1.  Initial Phone Screening Interview (1 hour) using a number of pre-selected questions.
2.  Face-to-Face Tandem Interview (at least one highly structured, three-hour interview)
3.  Reference Check Interviews (with the people you specify)

We don’t have the space to go into the full details of each interviewing step – but here are the key principles:
  • We dig for the truth
  • We want the real truth, and we let the candidates know that we will seek verification for all claims they make.
  • We ask for tangible evidence of their individual performance.
  • We ask for their permission and assistance to contact previous bosses, colleagues, and employees.
  • We specify the people we want to speak with (hint – they’re not the “friends” listed on their resumes).
If there were any previous issues with past jobs, we want these to come out as soon as possible, and to be discussed openly and honestly.

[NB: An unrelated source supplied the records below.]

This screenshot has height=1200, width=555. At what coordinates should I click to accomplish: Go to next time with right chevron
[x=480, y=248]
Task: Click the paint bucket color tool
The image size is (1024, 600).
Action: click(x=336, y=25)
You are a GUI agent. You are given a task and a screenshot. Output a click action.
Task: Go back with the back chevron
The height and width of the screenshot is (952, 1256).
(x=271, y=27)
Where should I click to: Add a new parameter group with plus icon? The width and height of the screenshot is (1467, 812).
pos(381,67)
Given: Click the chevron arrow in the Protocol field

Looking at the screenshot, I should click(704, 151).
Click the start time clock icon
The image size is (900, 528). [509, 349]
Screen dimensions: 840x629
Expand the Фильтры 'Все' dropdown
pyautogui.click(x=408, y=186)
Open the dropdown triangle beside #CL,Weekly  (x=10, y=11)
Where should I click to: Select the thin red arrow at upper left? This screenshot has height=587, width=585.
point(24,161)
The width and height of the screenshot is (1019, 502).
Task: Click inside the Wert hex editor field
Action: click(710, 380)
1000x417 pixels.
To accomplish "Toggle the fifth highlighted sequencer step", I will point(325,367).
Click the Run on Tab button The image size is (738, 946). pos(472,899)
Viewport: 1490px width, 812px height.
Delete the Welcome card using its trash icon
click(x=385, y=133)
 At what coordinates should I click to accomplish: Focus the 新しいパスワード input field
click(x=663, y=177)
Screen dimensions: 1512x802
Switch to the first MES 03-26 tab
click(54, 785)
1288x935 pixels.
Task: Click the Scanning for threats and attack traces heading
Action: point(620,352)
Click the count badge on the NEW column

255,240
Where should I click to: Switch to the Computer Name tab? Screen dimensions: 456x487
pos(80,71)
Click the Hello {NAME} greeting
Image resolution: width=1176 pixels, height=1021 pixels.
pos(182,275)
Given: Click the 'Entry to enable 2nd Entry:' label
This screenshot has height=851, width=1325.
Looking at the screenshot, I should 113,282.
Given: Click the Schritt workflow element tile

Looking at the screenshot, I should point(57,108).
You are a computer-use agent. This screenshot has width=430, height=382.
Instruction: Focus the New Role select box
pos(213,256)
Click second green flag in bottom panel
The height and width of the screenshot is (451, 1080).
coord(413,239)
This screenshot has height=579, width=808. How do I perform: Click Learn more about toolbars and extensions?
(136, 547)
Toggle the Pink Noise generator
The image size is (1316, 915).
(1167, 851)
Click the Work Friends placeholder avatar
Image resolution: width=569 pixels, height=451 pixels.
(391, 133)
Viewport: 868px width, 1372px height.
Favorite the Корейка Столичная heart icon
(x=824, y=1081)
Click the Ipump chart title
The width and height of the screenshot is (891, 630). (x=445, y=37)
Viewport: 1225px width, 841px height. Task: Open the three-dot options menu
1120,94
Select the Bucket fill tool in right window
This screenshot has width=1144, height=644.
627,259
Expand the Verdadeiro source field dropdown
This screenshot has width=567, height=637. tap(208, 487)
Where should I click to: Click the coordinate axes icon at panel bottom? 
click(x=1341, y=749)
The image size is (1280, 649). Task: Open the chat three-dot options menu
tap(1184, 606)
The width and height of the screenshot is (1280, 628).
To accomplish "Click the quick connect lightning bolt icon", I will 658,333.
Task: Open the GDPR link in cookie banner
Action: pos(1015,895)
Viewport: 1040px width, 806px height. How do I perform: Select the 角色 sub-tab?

Past performance is the best predictor of future performance

Ask for precise examples of where they exhibited the desired behavioral competencies (as listed on the Role Scorecard) in their past jobs. For instance: 
  • Describe a time in your previous role when you . . . (e.g., dealt with a dis-satisfied customer).
  • What was the situation?
  • Who was involved?
  • What exactly did they do? What did they say?
  • What exactly did YOU do? (Not what “we” or “the team” did.)
  • What was the outcome?
  • What lessons did you learn from this?
We are most interested in:
  • What actions candidates (as individuals) took in past situations
  • What tangible (and verifiable) results they achieved
  • What mistakes they made and what they learned from them
  • What their bosses, colleagues, and employees would say about them
We are NOT interested in:
  • What “we” or “the team” did
  • What they might do in some hypothetical situation
  • The true ‘A’ Player candidates will not be put off by any of this. They will have verifiable stories where they demonstrated the behavioral competencies you seek. They provide tangible evidence of results. They willingly furnish you with the names of bosses, colleagues, and employees (that you specify) for you to speak to. They have nothing to hide and can back up everything they say.
Are you worthy?

Now you need to take a look in the mirror. Are you worthy of them? Ask yourself: Can you honestly provide the tools, training, systems, mentoring, and support they will need to perform to an ‘A’ Player level in this role?
Do you provide a fun and challenging environment that allows them to thrive and grow?
Are you an ‘A’ Player manager yourself? Can you prove it?

Conclusion:
Keep this in mind . . .  You ultimately hire the employees You Deserve!!!